無理だからこそ憧れるのだが、そういう無責任な憧憬を燻らせてると、つい、うっかり、何かの拍子にちょっとだけ堕落して、あっという間に堕落が蔓延してきてしまうと、日々の生活を行き詰まらせてしまうので、身の破滅に至るのは至極簡単だ
苦痛を避けて楽をするために言い訳をするようになり、堕落の沼に嵌って熱弁する能力だけが高まるが、その言い訳を雄弁にするネタが満載な本は、実質的には良著であってもそれは危険な本なのだ・・・
夜中に泥酔して読んでたら、翌日の仕事を確実に放棄しそうで恐ろしい
そうと察知した本なれど、定年退職後に読む1冊めにはうってつけだろう、でも早まって読み始めてしまったのは、今は守るべき家族(猫の兄妹はちとくま)に対して、責任を放棄するコトはありえんからだし、そこには責任以上に愛情があって、頼まれたって放ってはおけないからなのだよ
邦訳一覧
邦訳がたくさんでているのだが紙の書籍で買うなら、自分の好みとしては佐渡谷(さどや)重信訳の講談社学術文庫一択だな
上下巻でなく1冊にまとまってるというのも読み易いが、他の著書から想定するに趣味が合いそうだからだ
『漱石と世紀末芸術』とか『鴎外と西欧芸術』とか、文人と芸術についての論考はどれも大変興味深いのだが、何と言ってもトマス・ブルフィンチの『ギリシア神話と英雄伝説』の訳が、講談社学術文庫から出てたのは衝撃だった!岩波の訳しか知らなかった自分はヲタ魂に火が点いた!!

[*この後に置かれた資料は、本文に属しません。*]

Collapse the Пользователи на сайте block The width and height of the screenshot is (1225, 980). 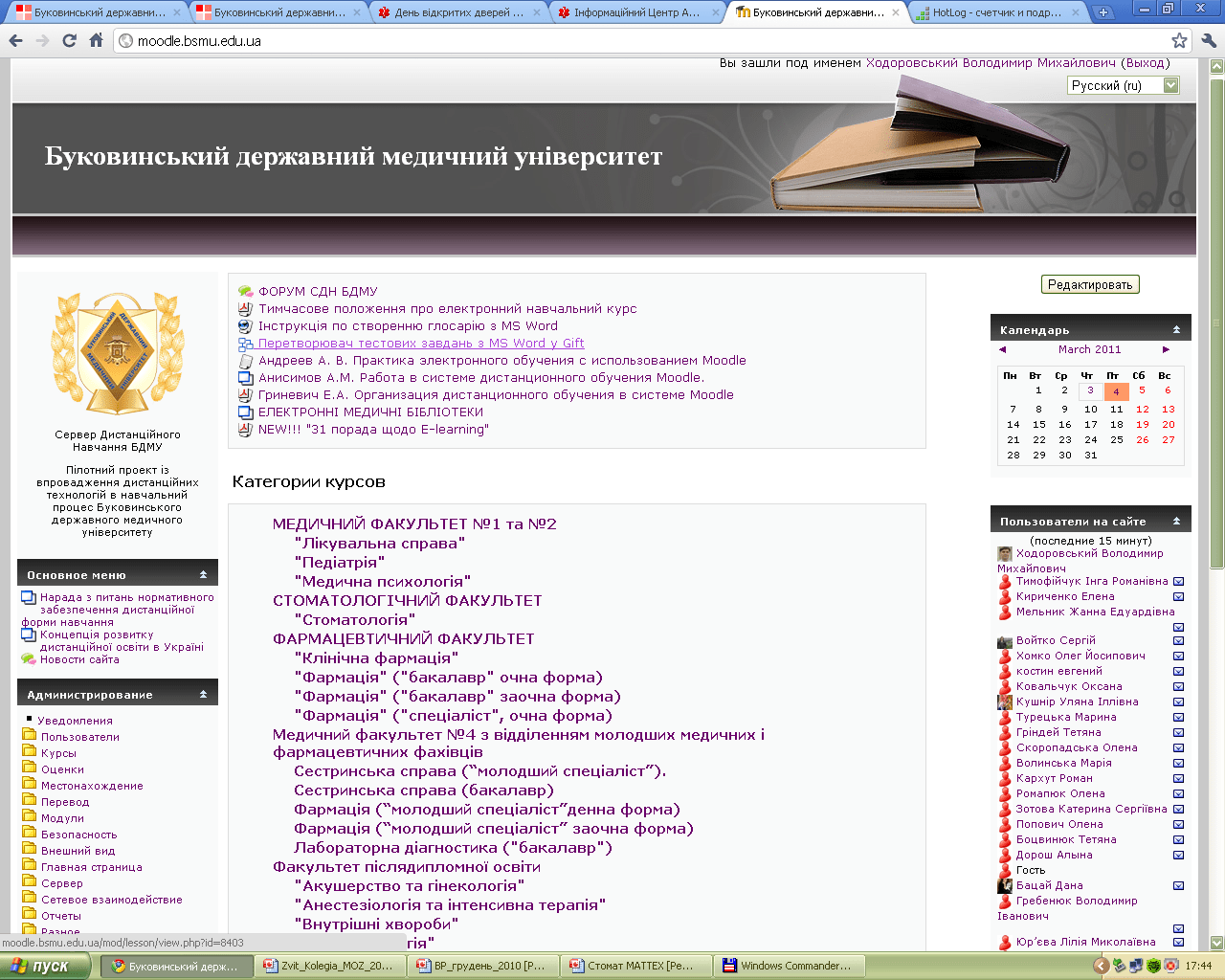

1995年に出てるので自分には新しく感じられるも、四半世紀前なのだから今の内に買っておいた方が良さそうだが、1995年というのは1932年生まれの訳者が還暦も過ぎた頃で、ソローの訳出も還暦に程近い1991年だった
コミカライズされてる2冊はいずれも近年に出てるのだが、ジョン・ポーセリノの方は電子書籍化もされてた
訳者は金原瑞人(かねはらみずひと)って、ジェイムズ・ノウルズの『アーサー王物語』を訳してた人・・・訳自体には文句は無いけど抄訳なのが残念だったんだわ
もう一冊の方は原正人(まさと)訳で、この方は存じ上げませんでしたが、主にフランスのマンガを翻訳されてるらすぃ⇒個人サイト
アマゾンでは10ページほどが掲載されてるので、絵柄や全体の雰囲気は掴める
そして岩波文庫版の新訳は飯田実
飯田実は同じくソローの『コッド岬』と『市民の反抗 他五篇』も訳してる
1983年に荒竹出版から出てた神原(かんばら)栄一訳は、『森の生活』と言うタイトルで「ウォールデン」が無視されてるし、著者の名前もH・D・ソーロウになってて、1冊にまとまってても3千円近い値段に躊躇してる内に絶版になってた
ところがこれがグーテンベルク21から電子書籍化されてて、値段も千円以下になってたし、タイトルには「ウォールデン」が付いて『森の生活 ウォールデン』になってて、H・D・ソーロウでなくヘンリー・D・ソローになってた
以下、目次
- 経済
- 住んだ場所とその目的
- 読書
- 音
- 孤独
- 訪問客
- 豆畑
- 村
- 池
- ベーカー農場
- より高度な法則
- 動物の隣人たち
- 暖房
- 先住者……そして冬の来訪者
- 冬の動物
- 冬の池
- 春
- むすび
- ソローの生涯
- 訳者あとがき
[ソローの生涯]については詳しく、次の5項目に分けて書かれてるコトも付記しておこう
- ソローの生きた時代
- ソローの住んだ土地
- コンコードと超絶主義
- ソローの生涯
- 『ウォールデン』(副題「森の生活」)
訳者の神原栄一は1929年(昭和4年)生まれで、存命だとしたら90代なのだが(2023年現在)、グーテンベルク21で出てるってのは、既にお亡くなりになってて10年経ってるのだろうか?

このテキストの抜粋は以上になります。